Start of Exercise input
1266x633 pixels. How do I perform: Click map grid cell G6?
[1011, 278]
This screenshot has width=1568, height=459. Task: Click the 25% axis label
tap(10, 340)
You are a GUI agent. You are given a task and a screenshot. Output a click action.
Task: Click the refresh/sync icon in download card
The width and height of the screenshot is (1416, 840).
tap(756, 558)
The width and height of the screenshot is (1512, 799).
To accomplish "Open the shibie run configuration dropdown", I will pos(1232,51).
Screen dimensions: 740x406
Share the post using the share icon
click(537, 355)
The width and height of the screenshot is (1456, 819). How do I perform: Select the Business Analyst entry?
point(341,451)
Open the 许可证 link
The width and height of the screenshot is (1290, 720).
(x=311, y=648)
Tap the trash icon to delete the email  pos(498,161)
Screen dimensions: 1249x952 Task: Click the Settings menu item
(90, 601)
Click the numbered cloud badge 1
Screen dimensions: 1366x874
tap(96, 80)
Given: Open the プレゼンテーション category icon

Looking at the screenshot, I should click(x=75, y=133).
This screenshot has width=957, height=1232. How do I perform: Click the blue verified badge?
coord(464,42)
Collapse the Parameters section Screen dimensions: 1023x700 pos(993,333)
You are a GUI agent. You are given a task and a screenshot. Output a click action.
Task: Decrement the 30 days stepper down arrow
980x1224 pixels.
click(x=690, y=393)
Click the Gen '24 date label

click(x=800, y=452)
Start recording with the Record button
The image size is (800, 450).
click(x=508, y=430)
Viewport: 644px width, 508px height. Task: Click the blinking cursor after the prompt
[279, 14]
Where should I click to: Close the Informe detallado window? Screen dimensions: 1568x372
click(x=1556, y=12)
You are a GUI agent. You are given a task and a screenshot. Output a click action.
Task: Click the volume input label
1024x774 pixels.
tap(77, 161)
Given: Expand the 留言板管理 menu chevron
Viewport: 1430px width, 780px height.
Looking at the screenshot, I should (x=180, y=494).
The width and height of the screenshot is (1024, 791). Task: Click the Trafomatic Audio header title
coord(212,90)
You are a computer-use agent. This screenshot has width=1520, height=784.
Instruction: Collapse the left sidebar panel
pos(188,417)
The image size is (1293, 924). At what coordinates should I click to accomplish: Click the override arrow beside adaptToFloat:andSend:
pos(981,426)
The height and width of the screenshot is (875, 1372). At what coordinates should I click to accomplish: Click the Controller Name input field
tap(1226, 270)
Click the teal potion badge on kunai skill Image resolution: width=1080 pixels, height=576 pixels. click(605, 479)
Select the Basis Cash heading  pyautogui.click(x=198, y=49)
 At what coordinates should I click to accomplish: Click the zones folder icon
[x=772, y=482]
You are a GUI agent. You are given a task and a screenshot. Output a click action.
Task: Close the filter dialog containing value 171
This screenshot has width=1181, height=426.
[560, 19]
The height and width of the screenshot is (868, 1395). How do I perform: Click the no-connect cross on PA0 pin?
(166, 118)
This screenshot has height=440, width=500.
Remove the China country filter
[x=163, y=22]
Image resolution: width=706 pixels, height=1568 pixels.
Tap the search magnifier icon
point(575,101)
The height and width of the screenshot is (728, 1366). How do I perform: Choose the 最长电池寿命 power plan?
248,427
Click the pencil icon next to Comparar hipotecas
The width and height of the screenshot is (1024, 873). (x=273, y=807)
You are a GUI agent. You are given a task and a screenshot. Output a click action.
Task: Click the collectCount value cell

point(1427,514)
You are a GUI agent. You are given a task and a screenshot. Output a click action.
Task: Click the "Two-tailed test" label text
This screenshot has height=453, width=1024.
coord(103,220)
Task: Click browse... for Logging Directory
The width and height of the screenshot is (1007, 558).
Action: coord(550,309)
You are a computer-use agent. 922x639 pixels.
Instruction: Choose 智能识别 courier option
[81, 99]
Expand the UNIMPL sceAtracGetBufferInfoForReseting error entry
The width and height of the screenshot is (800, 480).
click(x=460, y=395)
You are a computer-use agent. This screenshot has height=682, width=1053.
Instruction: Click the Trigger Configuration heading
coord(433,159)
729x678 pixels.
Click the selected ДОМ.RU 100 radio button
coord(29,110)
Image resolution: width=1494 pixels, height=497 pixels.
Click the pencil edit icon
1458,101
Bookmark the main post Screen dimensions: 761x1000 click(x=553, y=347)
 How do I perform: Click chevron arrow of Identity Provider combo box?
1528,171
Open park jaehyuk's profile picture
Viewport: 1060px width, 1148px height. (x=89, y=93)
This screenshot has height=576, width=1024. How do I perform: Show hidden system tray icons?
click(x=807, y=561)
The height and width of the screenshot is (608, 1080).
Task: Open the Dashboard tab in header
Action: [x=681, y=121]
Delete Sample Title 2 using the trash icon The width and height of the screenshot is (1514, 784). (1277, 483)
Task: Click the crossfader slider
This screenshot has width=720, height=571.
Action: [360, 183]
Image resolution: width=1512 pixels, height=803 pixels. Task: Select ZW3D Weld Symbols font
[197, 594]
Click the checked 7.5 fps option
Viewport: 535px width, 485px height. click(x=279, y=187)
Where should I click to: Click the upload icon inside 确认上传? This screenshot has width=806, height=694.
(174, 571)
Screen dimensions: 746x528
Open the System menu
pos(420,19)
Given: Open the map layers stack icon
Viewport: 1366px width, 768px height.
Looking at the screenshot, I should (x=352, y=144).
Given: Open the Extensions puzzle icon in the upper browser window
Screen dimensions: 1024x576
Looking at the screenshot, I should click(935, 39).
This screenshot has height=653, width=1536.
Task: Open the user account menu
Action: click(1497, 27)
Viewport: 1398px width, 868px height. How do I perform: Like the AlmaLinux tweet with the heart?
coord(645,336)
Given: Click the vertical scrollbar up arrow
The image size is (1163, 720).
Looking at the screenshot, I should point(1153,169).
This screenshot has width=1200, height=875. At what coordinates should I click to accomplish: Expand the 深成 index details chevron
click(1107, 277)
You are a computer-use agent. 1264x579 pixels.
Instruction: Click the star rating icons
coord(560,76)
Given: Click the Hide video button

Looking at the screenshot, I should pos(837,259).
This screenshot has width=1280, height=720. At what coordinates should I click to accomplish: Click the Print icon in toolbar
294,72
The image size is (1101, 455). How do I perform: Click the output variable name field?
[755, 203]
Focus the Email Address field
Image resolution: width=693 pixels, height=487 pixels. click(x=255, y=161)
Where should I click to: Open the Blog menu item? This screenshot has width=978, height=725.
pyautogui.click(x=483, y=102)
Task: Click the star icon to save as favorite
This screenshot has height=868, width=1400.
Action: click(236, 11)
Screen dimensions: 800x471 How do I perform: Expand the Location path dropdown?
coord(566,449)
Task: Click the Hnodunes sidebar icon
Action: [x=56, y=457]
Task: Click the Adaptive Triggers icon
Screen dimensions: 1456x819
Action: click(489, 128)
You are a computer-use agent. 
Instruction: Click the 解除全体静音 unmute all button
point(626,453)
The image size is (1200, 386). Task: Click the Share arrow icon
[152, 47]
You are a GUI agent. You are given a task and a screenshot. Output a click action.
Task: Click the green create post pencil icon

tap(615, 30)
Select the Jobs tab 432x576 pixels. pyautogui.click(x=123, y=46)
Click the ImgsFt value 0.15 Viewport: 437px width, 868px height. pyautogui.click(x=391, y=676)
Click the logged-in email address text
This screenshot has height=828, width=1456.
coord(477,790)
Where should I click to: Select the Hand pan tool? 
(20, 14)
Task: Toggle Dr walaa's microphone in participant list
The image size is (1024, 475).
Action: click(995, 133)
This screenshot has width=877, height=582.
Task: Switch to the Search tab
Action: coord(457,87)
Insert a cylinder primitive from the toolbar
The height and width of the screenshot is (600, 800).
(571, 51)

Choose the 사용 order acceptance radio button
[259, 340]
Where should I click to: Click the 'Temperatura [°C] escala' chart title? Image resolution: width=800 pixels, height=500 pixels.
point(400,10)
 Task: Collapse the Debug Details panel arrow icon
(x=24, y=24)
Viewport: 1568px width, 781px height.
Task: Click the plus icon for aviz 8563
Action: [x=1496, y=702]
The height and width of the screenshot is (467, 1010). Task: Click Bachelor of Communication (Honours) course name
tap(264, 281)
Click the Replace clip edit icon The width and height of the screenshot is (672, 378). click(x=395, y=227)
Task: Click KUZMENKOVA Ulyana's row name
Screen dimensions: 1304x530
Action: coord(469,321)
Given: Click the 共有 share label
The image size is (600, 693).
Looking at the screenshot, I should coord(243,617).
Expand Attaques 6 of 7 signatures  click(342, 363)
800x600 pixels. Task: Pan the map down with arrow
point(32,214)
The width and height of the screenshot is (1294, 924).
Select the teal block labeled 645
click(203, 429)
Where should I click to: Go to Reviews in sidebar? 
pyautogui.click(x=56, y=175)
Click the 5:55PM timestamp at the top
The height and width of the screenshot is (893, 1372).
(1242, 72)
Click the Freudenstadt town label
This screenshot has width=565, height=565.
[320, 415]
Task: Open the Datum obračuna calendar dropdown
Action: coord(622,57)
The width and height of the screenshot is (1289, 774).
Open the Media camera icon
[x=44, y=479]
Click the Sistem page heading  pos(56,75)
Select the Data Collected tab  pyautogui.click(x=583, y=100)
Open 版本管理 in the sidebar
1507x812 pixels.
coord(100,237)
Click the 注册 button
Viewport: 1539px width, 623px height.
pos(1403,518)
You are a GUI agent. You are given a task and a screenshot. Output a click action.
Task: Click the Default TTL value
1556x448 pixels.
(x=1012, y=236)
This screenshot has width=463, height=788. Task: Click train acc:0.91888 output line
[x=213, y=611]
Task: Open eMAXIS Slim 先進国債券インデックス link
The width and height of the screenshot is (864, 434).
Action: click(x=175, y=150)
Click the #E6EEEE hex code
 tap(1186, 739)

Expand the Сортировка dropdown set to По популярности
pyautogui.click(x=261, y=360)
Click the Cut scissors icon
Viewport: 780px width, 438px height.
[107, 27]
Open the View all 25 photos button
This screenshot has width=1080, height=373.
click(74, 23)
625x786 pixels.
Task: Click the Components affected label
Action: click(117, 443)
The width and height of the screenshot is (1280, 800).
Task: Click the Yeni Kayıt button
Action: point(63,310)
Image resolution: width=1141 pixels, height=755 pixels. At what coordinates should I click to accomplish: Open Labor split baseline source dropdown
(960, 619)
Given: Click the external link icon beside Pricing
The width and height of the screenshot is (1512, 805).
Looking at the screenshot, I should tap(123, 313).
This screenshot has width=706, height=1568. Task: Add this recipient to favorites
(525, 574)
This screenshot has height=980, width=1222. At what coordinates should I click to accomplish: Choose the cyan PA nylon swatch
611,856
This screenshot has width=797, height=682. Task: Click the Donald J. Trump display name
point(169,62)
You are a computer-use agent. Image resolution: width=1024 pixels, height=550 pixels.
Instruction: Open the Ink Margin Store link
End of Exercise input
## What you will do
What is needed is a verbatim copy of every line in the records above from the one containing "Click the Cut scissors icon" down to the one containing "Given: Click the external", both included, and nothing more.

## Result for this task
Click the Cut scissors icon
Viewport: 780px width, 438px height.
[107, 27]
Open the View all 25 photos button
This screenshot has width=1080, height=373.
click(74, 23)
625x786 pixels.
Task: Click the Components affected label
Action: click(117, 443)
The width and height of the screenshot is (1280, 800).
Task: Click the Yeni Kayıt button
Action: point(63,310)
Image resolution: width=1141 pixels, height=755 pixels. At what coordinates should I click to accomplish: Open Labor split baseline source dropdown
(960, 619)
Given: Click the external link icon beside Pricing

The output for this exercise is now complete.